## [Provided data]
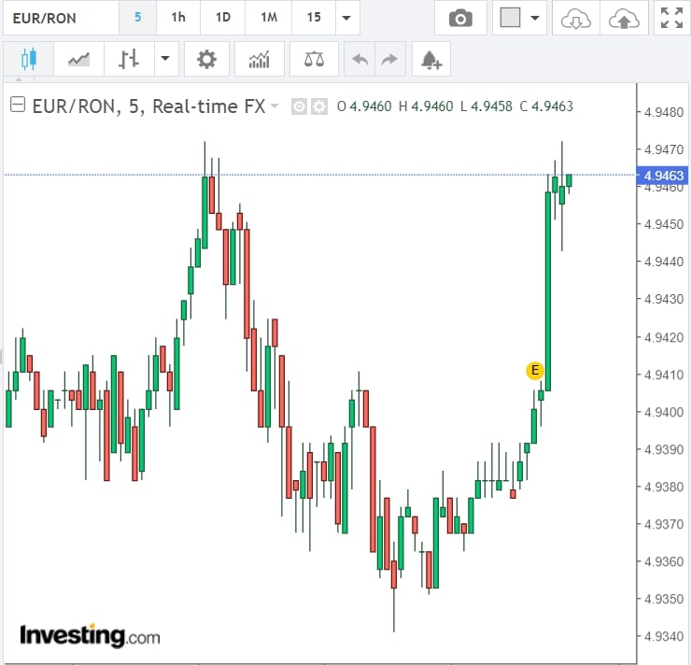
Task: Collapse the EUR/RON legend with the minus box
Action: point(17,106)
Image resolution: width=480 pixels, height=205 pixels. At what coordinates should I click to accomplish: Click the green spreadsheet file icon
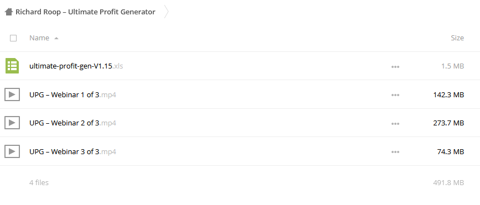[x=12, y=66]
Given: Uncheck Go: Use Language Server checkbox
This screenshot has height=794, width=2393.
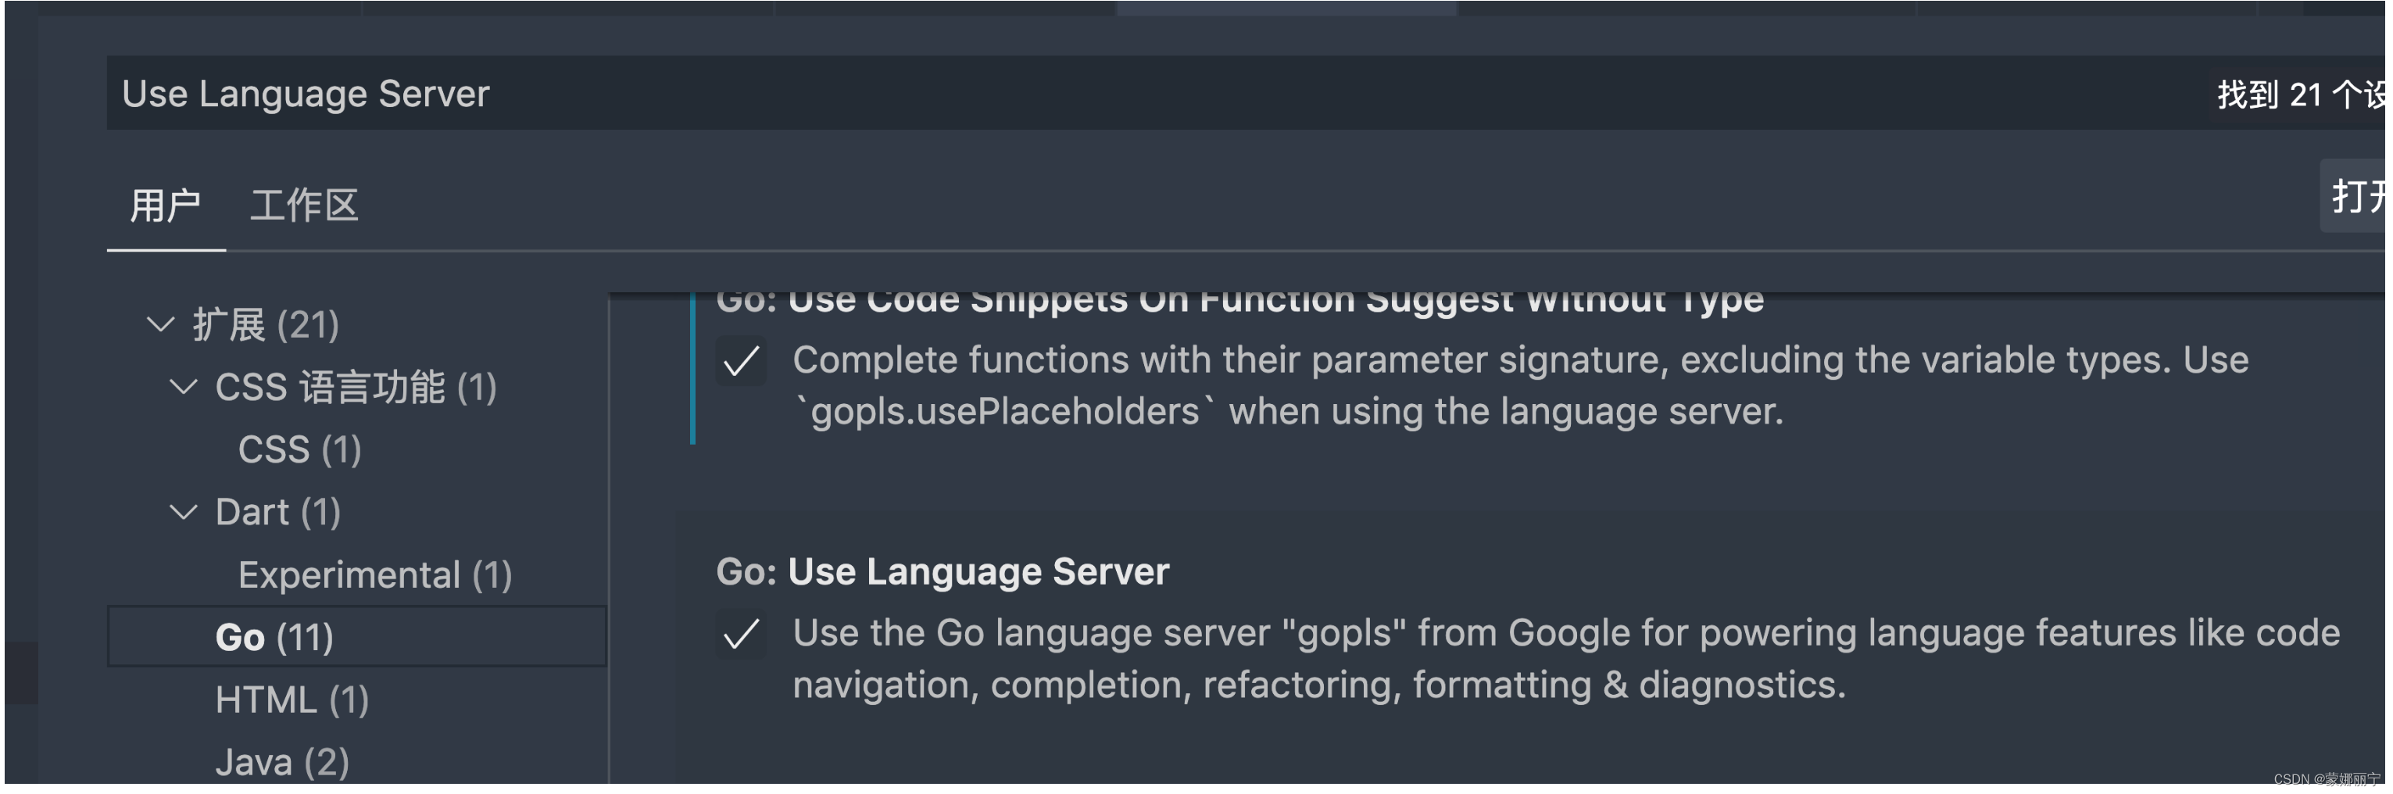Looking at the screenshot, I should [x=741, y=635].
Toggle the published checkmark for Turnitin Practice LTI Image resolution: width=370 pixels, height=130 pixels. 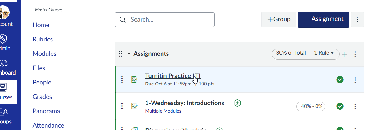click(340, 80)
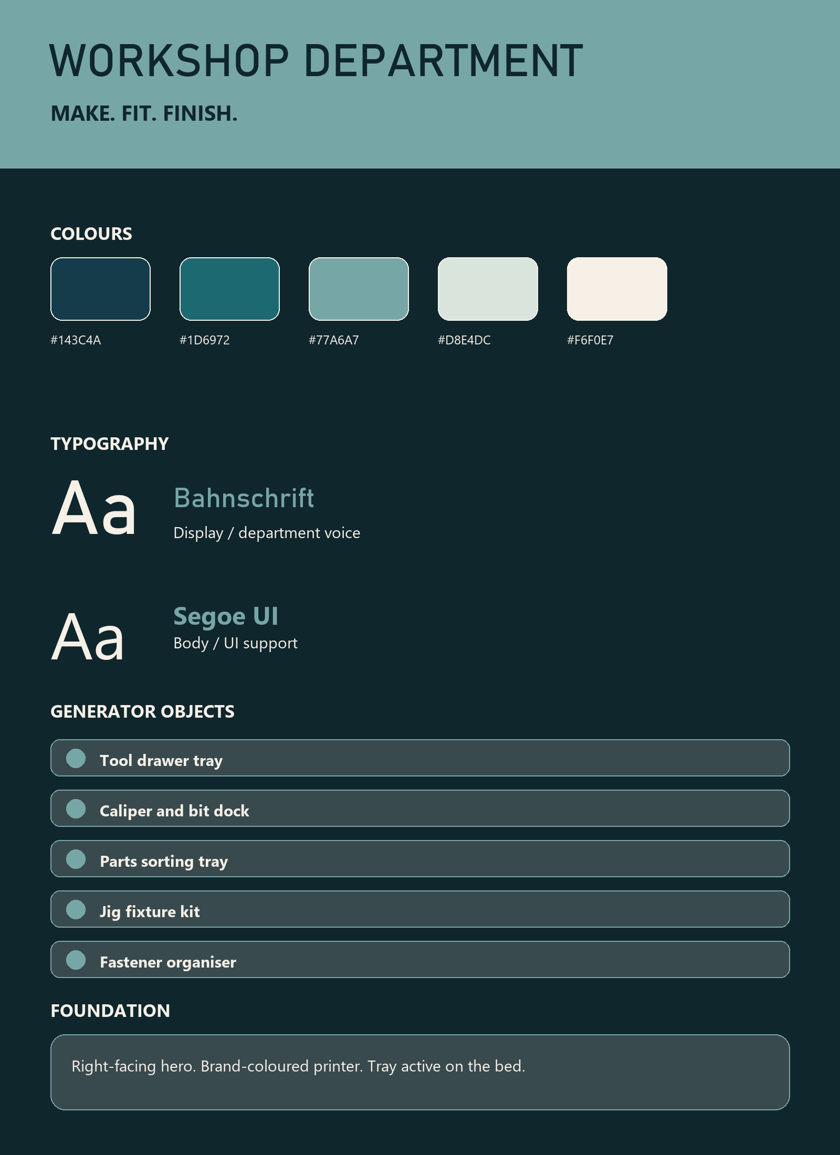840x1155 pixels.
Task: Click the dark navy #143C4A swatch
Action: coord(100,289)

## [Work to do]
Please rewrite the stretch from the line containing "Image resolution: width=480" through the line containing "Looking at the", with "spreadsheet" replaced by "workbook" and everything else unchanged. Omit the pictures.

## [Exercise response]
Image resolution: width=480 pixels, height=205 pixels. At what coordinates should I click to accomplish: Click the green workbook file icon
[x=12, y=66]
Given: Uncheck Go: Use Language Server checkbox
This screenshot has height=794, width=2393.
Looking at the screenshot, I should [x=741, y=635].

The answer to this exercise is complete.